Considering Probiotic in CKD: Exploring Complementary Effect on Protein Metabolism

Written By :  Dr Kartikeya Kohli
Medically Reviewed By :  Dr. Kamal Kant Kohli
Published On 2023-10-27 07:15 GMT   |   Update On 2023-11-01 10:31 GMT

Chronic kidney disease(CKD) has emerged as one of the leading non-communicable causes of death globally, and its burden is anticipated to rise in the coming times. (1) Given the unfavorable multi-organ system sequels of CKD, developing and implementing an effective preventative and therapeutic strategy aimed at attenuating the development of CKD and slowing its progression may be a potential opportunity for intervention. Studies have emphasized the role of gut microbiome and immune systems, along with inflammatory and oxidative stress processes, interacting with the progression of kidney disease. The potential utilization of probiotics has been continuously explored as a complementary strategy for CKD over the past decade with promising evidence. (2)

Gut Microbiota, Protein Metabolism, and Its Interaction with CKD

The gastrointestinal tract (GIT) of humans is host to a complex community of different microorganisms whose activities significantly influence host nutrition and health through enhanced metabolic capabilities, protection against pathogens, and regulation of the gastrointestinal development and immune system.(3)

Protein and its metabolites, amino acids, are important nutrients for various human physiological processes. The gut microbiota mediates the biochemical crosstalk between protein metabolism and host immune response. The gut microbes are involved in the digestion, absorption, metabolism, and transformation of dietary protein. Amino acids can be metabolized into microbial metabolites, which may participate in various physiological processes in host health and disease. Dietary protein components influence the gut microbiome and microbial metabolites. Dietary protein source, concentration, and amino acid balance are primary factors that influence gut microbes' composition, structure, and function. (4) Patients suffering from CKD exhibit quantitative and qualitative alterations in the gut microbiota, including elevated levels of urea and ammonia in the intestine, reduced intestinal barrier integrity, and elevated markers of inflammation. (5) These factors together hamper protein metabolism in the gut.

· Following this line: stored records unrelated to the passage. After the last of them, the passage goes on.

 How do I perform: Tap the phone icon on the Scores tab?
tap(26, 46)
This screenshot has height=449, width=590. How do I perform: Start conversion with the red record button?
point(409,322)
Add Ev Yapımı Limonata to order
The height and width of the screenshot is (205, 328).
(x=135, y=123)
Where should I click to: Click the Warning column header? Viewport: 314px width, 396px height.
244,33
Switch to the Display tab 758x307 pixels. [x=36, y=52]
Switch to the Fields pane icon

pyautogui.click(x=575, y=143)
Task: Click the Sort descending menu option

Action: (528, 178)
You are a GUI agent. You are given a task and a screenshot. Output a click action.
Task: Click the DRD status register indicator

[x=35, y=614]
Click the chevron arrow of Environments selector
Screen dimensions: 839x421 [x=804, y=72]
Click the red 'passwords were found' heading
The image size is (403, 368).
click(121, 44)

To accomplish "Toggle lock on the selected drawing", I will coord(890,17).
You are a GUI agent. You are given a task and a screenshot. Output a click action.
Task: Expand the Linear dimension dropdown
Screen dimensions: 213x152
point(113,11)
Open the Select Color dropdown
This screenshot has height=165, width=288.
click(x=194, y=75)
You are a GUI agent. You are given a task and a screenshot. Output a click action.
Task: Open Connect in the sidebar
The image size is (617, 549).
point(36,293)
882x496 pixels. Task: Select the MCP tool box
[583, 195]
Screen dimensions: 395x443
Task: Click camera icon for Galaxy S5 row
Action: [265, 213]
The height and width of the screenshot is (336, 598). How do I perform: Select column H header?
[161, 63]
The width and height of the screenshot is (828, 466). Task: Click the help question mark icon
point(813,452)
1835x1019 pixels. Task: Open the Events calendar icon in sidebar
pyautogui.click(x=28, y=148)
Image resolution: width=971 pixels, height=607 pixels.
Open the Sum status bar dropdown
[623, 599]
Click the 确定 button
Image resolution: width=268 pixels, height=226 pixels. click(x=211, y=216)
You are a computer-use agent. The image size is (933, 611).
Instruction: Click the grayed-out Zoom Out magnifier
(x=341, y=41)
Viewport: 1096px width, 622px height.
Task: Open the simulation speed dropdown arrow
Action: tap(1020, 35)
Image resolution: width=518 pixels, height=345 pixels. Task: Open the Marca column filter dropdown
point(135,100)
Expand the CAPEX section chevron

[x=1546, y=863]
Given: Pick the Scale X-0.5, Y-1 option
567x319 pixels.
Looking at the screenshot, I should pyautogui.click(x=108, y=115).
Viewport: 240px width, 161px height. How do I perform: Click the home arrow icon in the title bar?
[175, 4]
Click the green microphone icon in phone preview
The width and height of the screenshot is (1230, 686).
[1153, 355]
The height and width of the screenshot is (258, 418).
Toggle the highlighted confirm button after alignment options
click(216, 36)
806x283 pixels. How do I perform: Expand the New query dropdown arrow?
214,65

Effects of CKD on Gut Microbiome and its Implications

The urea concentrations in the blood rise with the progression of CKD, which leads to changes in the intestinal flora, increases the production of gut-derived toxins and renders a compromised intestinal epithelial barrier. These processes may hasten the progression of kidney injury. When intestinal bacteria are exposed to urea via GI secretions, urea is converted to ammonia by bacterial urease. This high urea concentration promotes the growth of bacterial families that contain urease (Actinobacteria, Firmicutes, and Proteobacteria). In patients with CKD, bacterial families producing uricase, indole- and p-cresyl-forming enzymes perpetuate compared to healthy subjects. Indoxyl sulphate is derived from dietary protein. During the metabolism of tryptophan, intestinal flora produces indole, which is then metabolised by the liver to produce indoxyl sulphate. P-Cresol is a tyrosine and phenylalanine metabolite. The protein binding of these solutes is nearly 100% in healthy individuals. However, 90% of p-cresol and 85% of indoxyl sulphate are protein-bound in patients with chronic renal failure. Serum levels of p-cresol and indoxyl sulphate are increased 10- and 50-fold, respectively, among patients with chronic kidney disease. These two toxins have been indicated causative contributors to renal tubular damage, aberrations in coagulation physiology, endothelial dysfunction, leukocyte activation, and insulin resistance in various body tissues. (6)

Protein Metabolism in CKD

The kidneys play an important role in protein metabolism. Renal tubules reabsorb 3g of albumin under normal conditions and exhibit a 6-fold increase in albumin reabsorption in patients with focal segmental glomerulosclerosis. The capacity of tubular lysosomal proteolysis can be increased up to 8-fold; however, proteinuria over the capacity of tubular handling may cause tubulointerstitial damage in patients with CKD. (7)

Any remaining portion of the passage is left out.